Google has announced that it will be scraping the entire public internet to train its AI tools. This means that the company will be collecting data from every website, forum, and social media platform that is accessible to the public.
“For example, we use publicly available information to help train Google's AI models and build products and features like Google Translate, Bard, and Cloud AI capabilities.”
However, Google also clarifies that it will not use sensitive or personal information, such as biometric data, health data or financial data, to train its AI models without users' explicit consent. Google says that it will protect users' privacy and security by applying rigorous safeguards and best practices to its AI development and deployment.
Using Public Data to Train AI
The policy change comes amid growing concerns and regulations around the ethical and social implications of AI, especially in areas such as facial recognition, content moderation and personalization. Google has faced criticism and lawsuits for some of its AI practices, such as using users' photos without permission to create facial recognition databases and algorithms.

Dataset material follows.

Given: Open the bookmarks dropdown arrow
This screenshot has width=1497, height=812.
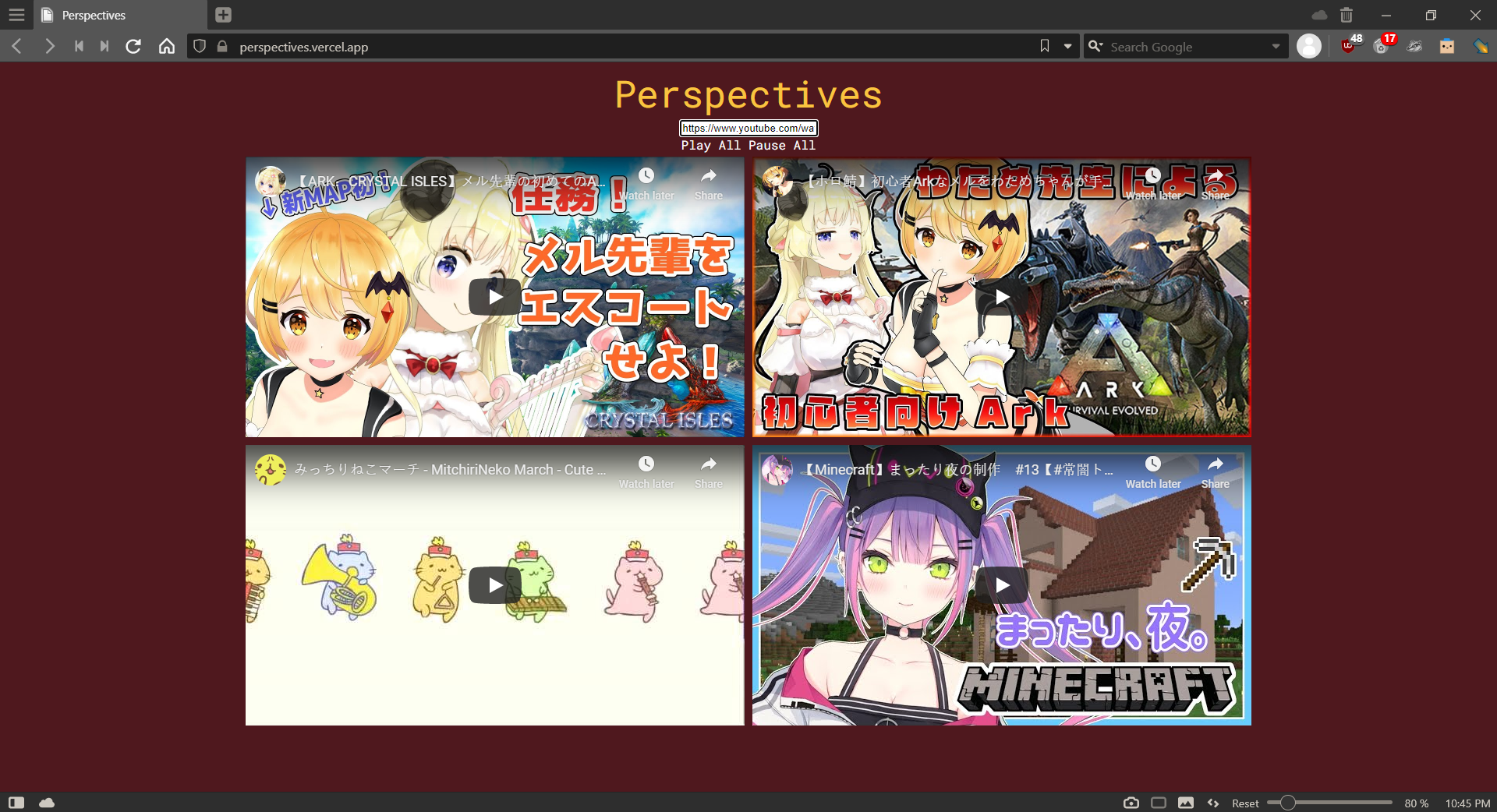Looking at the screenshot, I should [x=1067, y=46].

Of course, almost all of Google's revenue comes from advertising. It is likely the company will use the public information it scrapes to influence its advertising output. In fact, as I reported in May, the company has reportedly already decided to use generative artificial intelligence (AI) for its advertising and customer service operations, according to a leaked internal document obtained by CNBC. The document outlines Google's plans to leverage its large language models, such as LaMDA , to create personalized and engaging ads and chatbots for its users.